Taiwan premier condemns China's 'wolf warriors' in Fiji for being 'hooligans'

Wolf warrior attack on Taiwanese diplomat violated international norms: MOFA

Taiwanese Premier Su Tseng-chang.

Taiwanese Premier Su Tseng-chang. (CNA photo)

TAIPEI (Taiwan News) — Taiwan's Premier Su Tseng-chang (蘇貞昌) condemned China's "wolf warriors" for being "hooligans" during an assault on a Taiwanese diplomat, while the Ministry of Foreign Affairs (MOFA) says that their violent act violated international norms.

On Sunday (Oct. 18), news broke that two Chinese diplomats had on Oct. 8 barged into a National Day reception being held at Grand Pacific Hotel by the de facto Taiwanese embassy in Suva, Fiji. Once inside the hotel, the two Chinese diplomats allegedly took photos of the function and those in attendance.

When they tried to force their way into the main room where the gala was being held, they were asked by a member of the Taiwanese delegation to leave. The two Chinese "wolf warriors" then allegedly shoved the Taiwanese diplomat, sending him hurtling towards the floor.

As he fell, he grabbed onto the two Chinese men and the three hit the ground together, reported SET News. However, the Taiwanese diplomat took the brunt of the impact as he was underneath the two assailants, suffering head trauma that required hospital treatment.

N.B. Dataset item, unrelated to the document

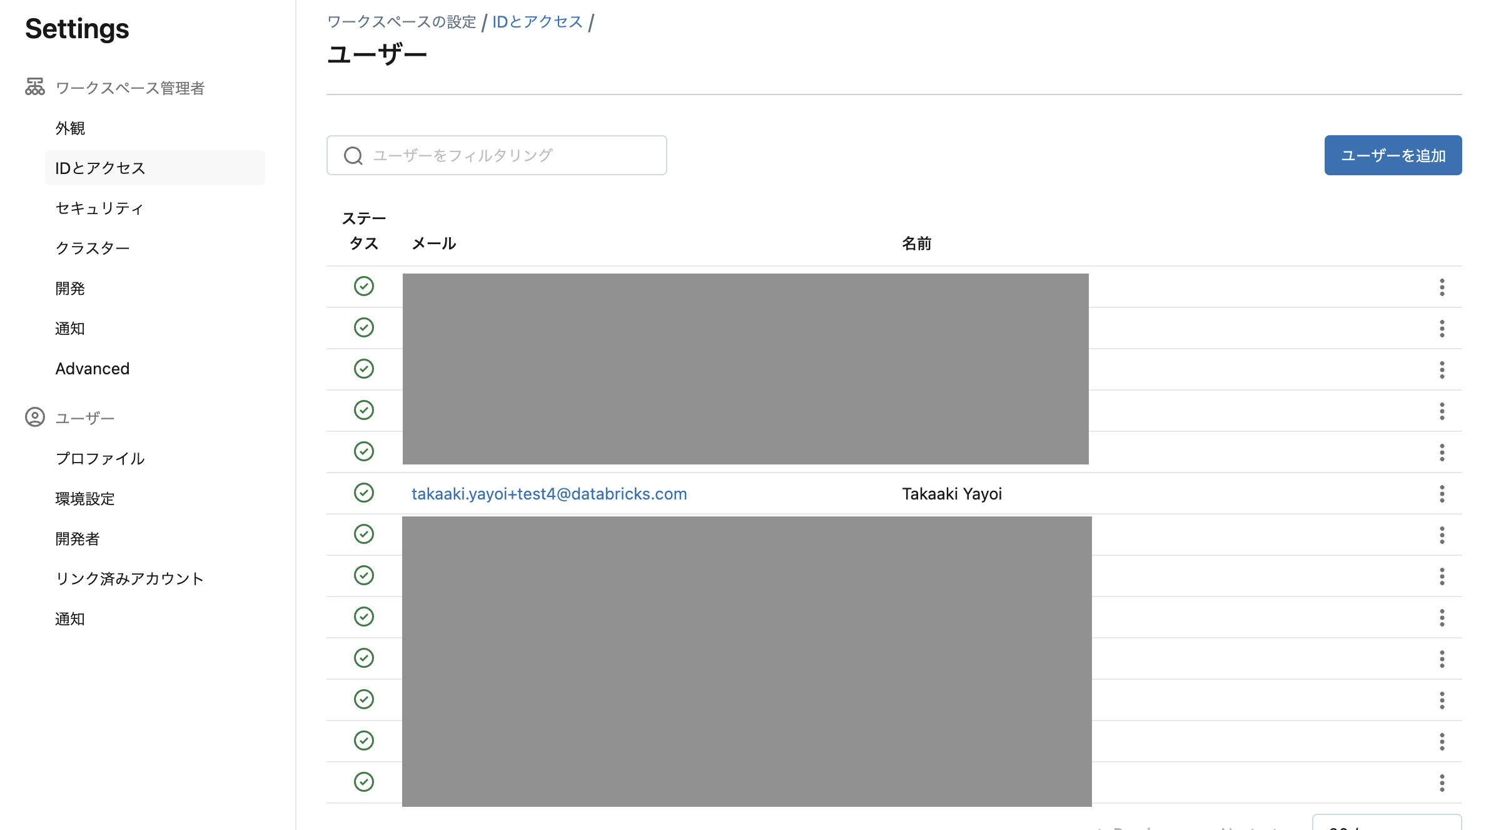This screenshot has width=1486, height=830.
Task: Open takaaki.yayoi+test4@databricks.com user link
Action: [x=548, y=493]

Prior to a meeting at the Legislative Yuan on Tuesday morning (Oct. 20), Su told reporters that the government condemns the Chinese personnel for being "hooligans" and assaulting a Taiwanese diplomat and that relevant evidence should be brought to the international arena, reported Liberty Times. However, because Taiwan has no formal diplomatic relations with Fiji, Su noted that "we can't beat the gongs and sound the drums, and we ask the Taiwanese people to understand the hard work of the frontline personnel."

Reports have surfaced that China has pressured the Fijian government to suppress news about the incident. In turn, Fijian officials allegedly asked Taiwanese diplomats to "downplay" the assault, reported Tai Sounds.

Su said that since the pressure by the Chinese government has hindered the ability of local police to investigate the case, Taiwan has to bring the relevant evidence to the international area. He said both Taiwan's ruling and opposition parties have joined together in condemning "China's barbaric acts" and that this "is a good phenomenon."

On Monday (Oct. 19), MOFA said that China has no right to intervene in its overseas events and condemned the Chinese diplomats "in the strongest possible terms for their violent actions, which seriously violated international norms and standards of civil behavior." The ministry said that China's "wolf warrior diplomacy" has "engendered ill-feeling among the international community," and it called on China's foreign ministry to "reflect carefully upon its improper conduct."